Dr. Daniel (Dan) Brooks, a parasitologist at the University of Toronto, says the decline of global biodiversity is linked to the emergence of new human and wildlife diseases such as West Nile Virus and avian flu.
"The biodiversity crisis is not just about extinctions," says Dr. Brooks, whose pioneering parasite systematics research is supported by Science and Engineering Research Canada (NSERC). "In the past, when there have been episodes of major climate change or mass extinction, and species have moved out of their areas of origin into other areas, there have been emerging diseases. Parasites have moved into new areas and they've jumped ship into new hosts."
He will present his latest findings on February 21 as part of a panel discussion on environmental systematics at the 2005 meeting of the American Association for the Advancement of Science in Washington D.C.

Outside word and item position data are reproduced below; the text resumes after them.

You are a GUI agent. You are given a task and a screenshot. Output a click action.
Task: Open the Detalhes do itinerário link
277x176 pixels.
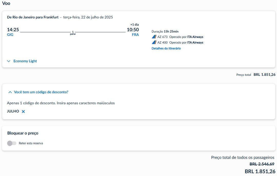click(x=166, y=48)
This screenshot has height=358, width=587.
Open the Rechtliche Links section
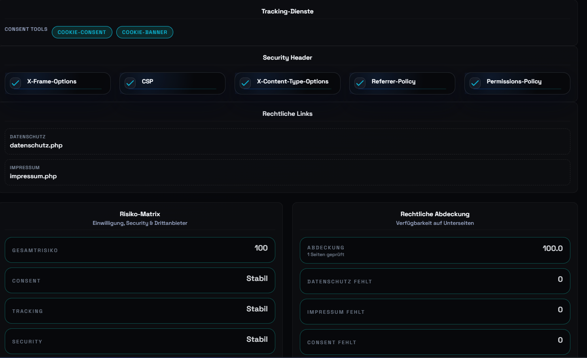point(287,113)
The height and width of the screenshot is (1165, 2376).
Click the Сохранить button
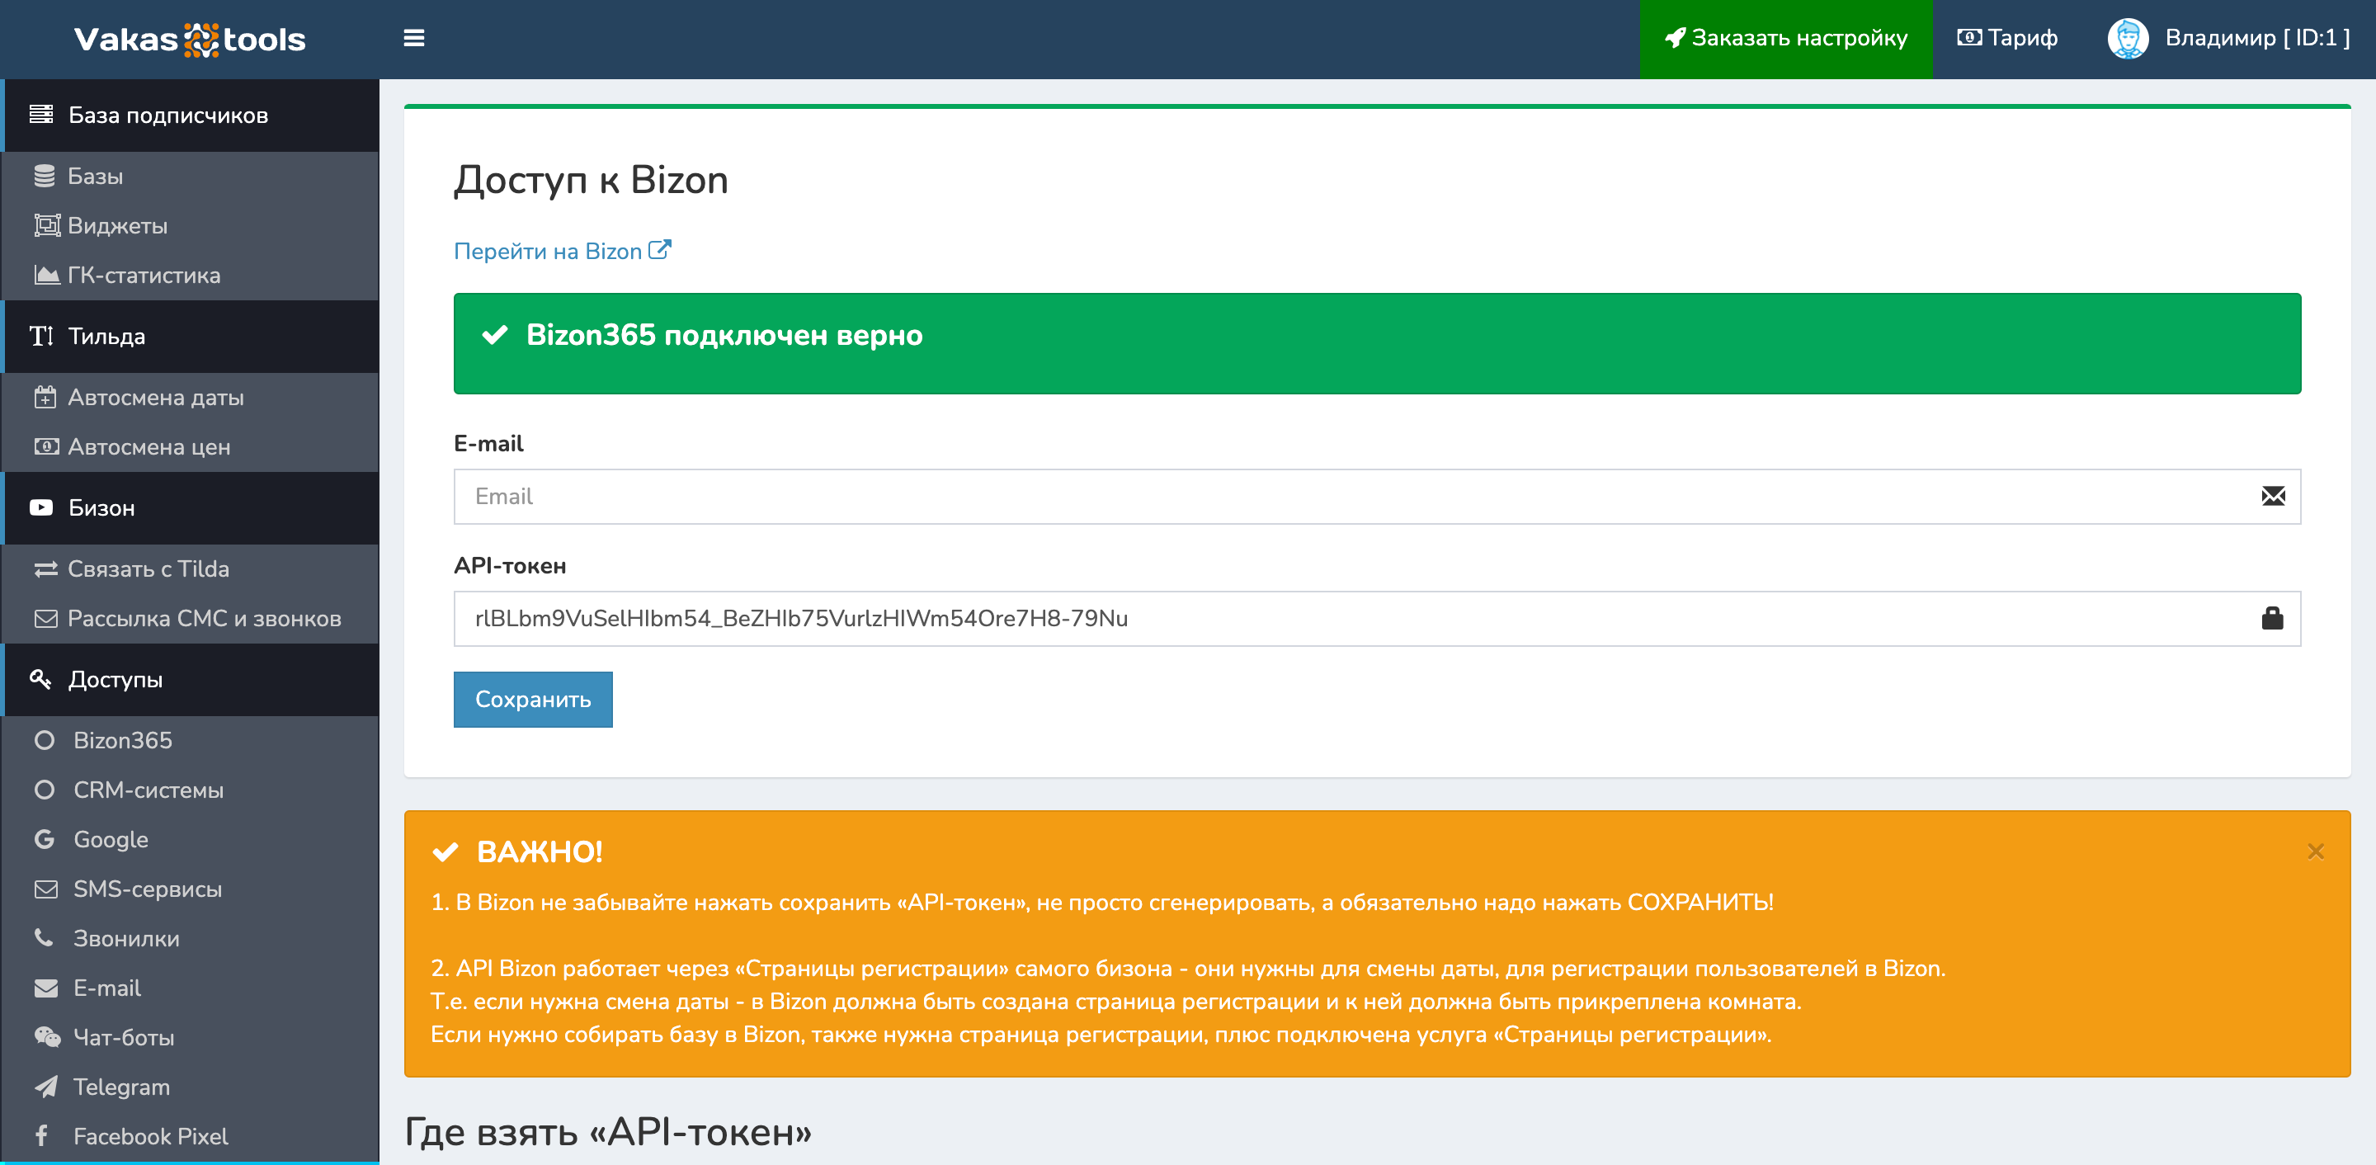[x=532, y=699]
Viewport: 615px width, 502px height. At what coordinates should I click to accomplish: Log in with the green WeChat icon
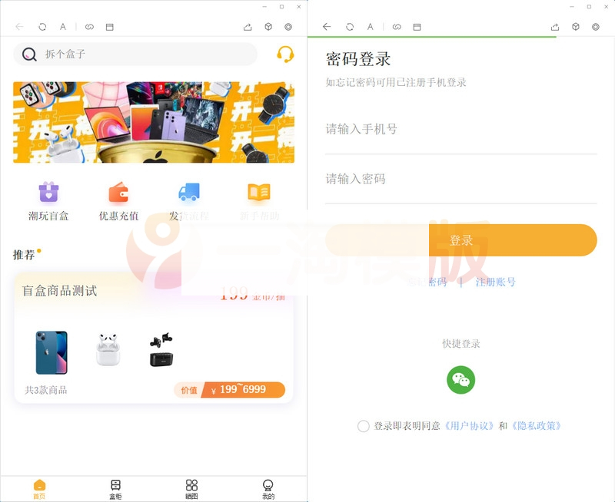tap(460, 380)
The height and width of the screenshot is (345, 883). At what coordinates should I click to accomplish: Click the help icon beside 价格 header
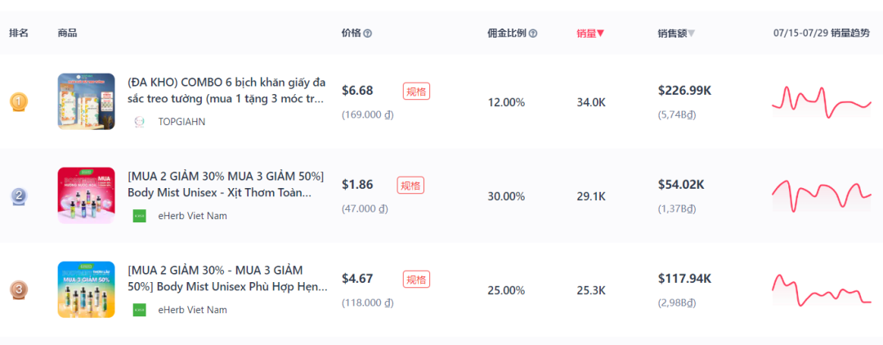tap(367, 34)
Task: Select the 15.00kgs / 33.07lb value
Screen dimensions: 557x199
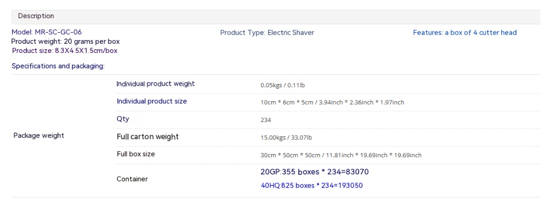Action: (x=287, y=137)
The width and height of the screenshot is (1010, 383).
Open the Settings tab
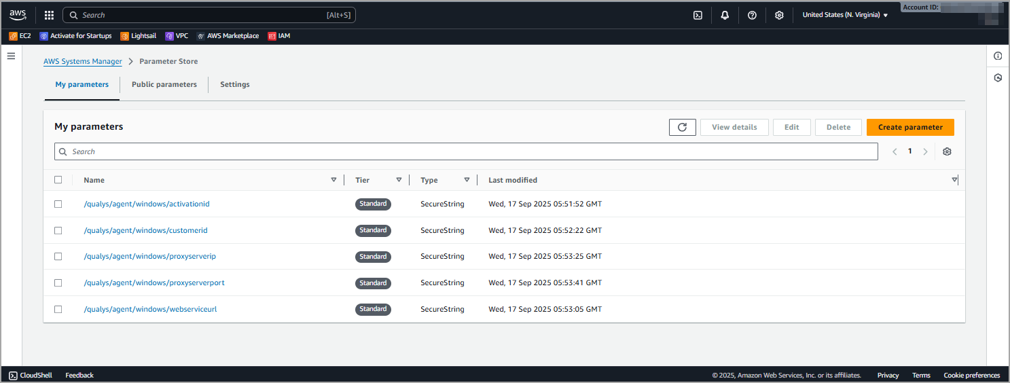(235, 85)
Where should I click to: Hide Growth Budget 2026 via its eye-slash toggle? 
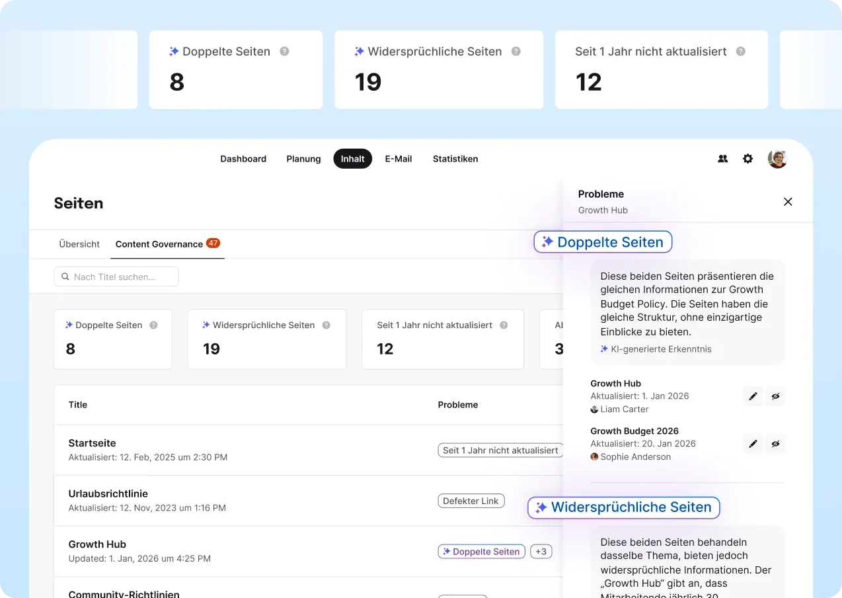(775, 444)
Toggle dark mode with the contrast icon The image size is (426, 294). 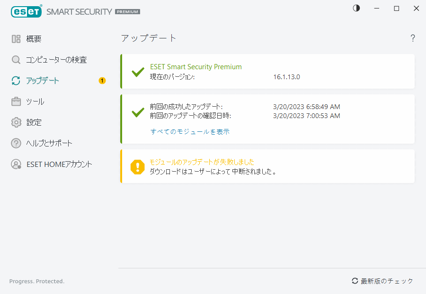point(356,8)
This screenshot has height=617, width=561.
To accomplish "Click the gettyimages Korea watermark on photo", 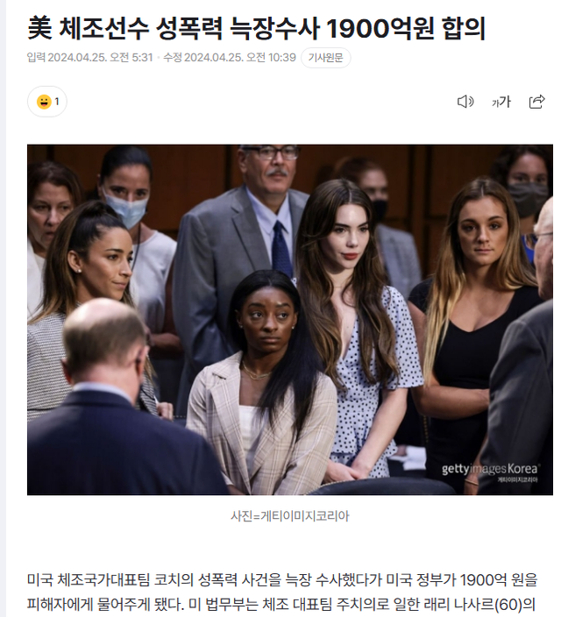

Dr. Brooks has spent much of the past decade slogging through the dense jungles of Costa Rica tracking down and collecting parasites. Since 1996, he has coordinated the parasite Taxonomic Working Group for the All-Taxa Biodiversity Inventory (ATBI), an international scientific and economic initiative to help developing countries preserve the world's biodiversity.
In the Guanacaste Conservation Area of northwest Costa Rica, a 1,000 square km (400 square mile) United Nations World Heritage Site that features habitats ranging from rain forests to savannas, the ATBI is documenting an estimated 250,000 species of plants and animals, including everything from viruses to jaguars.
For his part, Dr. Brooks has looked for parasites in more than 4,000 individuals from species ranging from frogs to deer . So far, he has found more than 5,000 different types of these often microscopic hangers-on and created one of the world's most comprehensive inventories of parasites. And, notably, more than two-thirds of these parasites are new to science.
But Dr. Brooks argues that the real work has only just begun. The researchers still have a very poor to non-existent understanding of the roles these thousands of parasites play in different diseases, something that will require a detailed understanding of their often complex multi-host life cycles.
"It's very difficult to link these things up," he says. "It's very time consuming to do that, but without that information we don't know how these parasites are transmitted."
And without basic systematics and taxonomic information about parasites, Dr. Brooks points out that we lack the ability to predict and thus prevent emerging parasitic diseases.
"Right now, we're just reacting out of ignorance whenever an unfamiliar disease catches us off guard and we call that management," says Dr. Brooks. "We're always behind the curve, because we don't know where these things are coming from."
In fact, while parasites like malaria are well known, we may have identified only a fraction of the total number of the world's parasites, and the prospect of cataloguing them poses a daunting technical challenge. Since the physical characteristics of many parasites are very similar, Dr. Brooks and his colleagues are using the latest molecular taxonomy tools to classify parasites based on genetic characteristics.
"These things are evolutionary accidents waiting to happen," he warns. "This is not something brand new ?it's something old. But in this case it's something that human beings are stimulating. These little evolutionary land mines are going to jump up and bite us."